I would overrule this assignment of error.
    Father next contends that the court erred in relying upon hearsay and other incompetent evidence, namely the psychological assessment reports, in making its findings of fact. I disagree.
    In challenging an alleged erroneous evidentiary ruling in a juvenile proceeding, “an appellant must show that the court relied on the incompetent evidence in making its findings.” In re Huff, 140 N.C. App. 288, 301, 536 S.E.2d 838, 846 (2000), appeal dismissed and disc. review denied, 353 N.C. 374, 547 S.E.2d 9 (2001) (citation omitted). If there is competent evidence in the record to support the court's findings, “we presume that the courtrelied upon it and disregarded the incompetent evidence.” Id.
    There is ample competent evidence in the testimony of the psychologist and social workers who conducted the evaluations and prepared the reports to support the court's findings of fact. I would overrule this assignment of error.
    In his next argument, father contends that the trial court considered inappropriate evidence in making its findings of fact, and that its conclusions of law are not supported by its findings of fact, including its determination of L.B.'s best interests. I disagree.
    Having concluded that the court did not rely upon inappropriate evidence in making its findings of fact, I would hold that the trial court's findings support its conclusions of law. Although father alleges the court's determination of the child's best interest “is unsupported by appropriate findings of fact,” he does not assert abuse of discretion, and I would find none. This argument is without merit, and I would affirm the termination of father's parental rights in the minor child L.B.
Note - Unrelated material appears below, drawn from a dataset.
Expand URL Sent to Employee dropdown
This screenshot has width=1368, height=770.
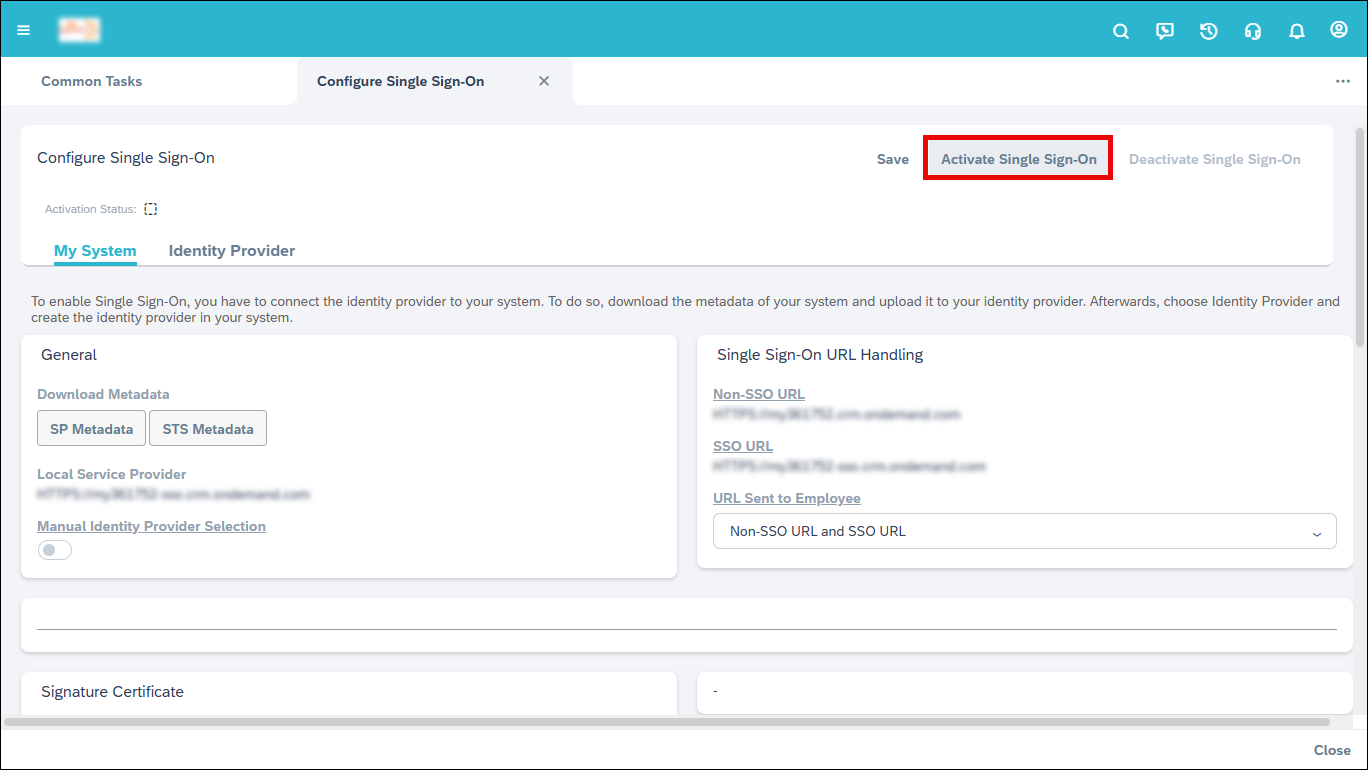point(1024,532)

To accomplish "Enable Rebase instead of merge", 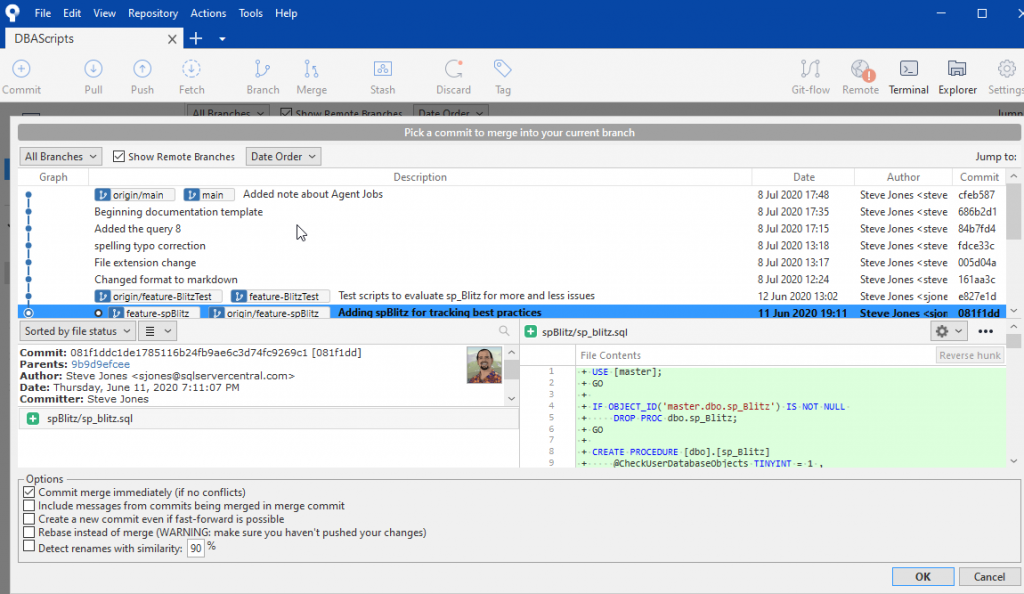I will tap(28, 531).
    Father's final argument is that the court erred in failing to conduct the termination hearing within 90 days after the filing of the petition. I would disagree.
    The trial court's failure to conduct a termination hearing within 90 days from the filing of the petition as required by N.C.G.S. § 7B-1109(a) will not result in reversal of the order unless the complaining party can demonstrate prejudice resulting from the delay. In re S.W., 175 N.C. App. 719, 722, 625 S.E.2d594, 596, disc. review denied, 360 N.C. 534, 635 S.E.2d 59 (2006).
    Here, no prejudice resulting from the hearing being held approximately three weeks after the 90 days had expired has been shown. This argument is without merit.
    Father does not argue his fourth assignment of error in his brief, and acknowledges that the argument has been rendered moot due to the inclusion of page 16 of the Record of Appeal. Mother's identical assignment of error is likewise moot.
VII. Conclusion
    I would hold that the guardians ad litem were authorized to sign the notice of appeal on behalf of each of the parents.
    I would further affirm the order of the trial court terminating the parents' parental rights to the minor child L.B.
    


Footnote: 1
    Respondent father has an extensive criminal history dating back to 1972. He pled guilty in 1979 to raping a child under the age of twelve. He also has convictions in 1999 of assault on a female and assault on a child under the age of twelve. He violated a domestic violence protective order in 2000.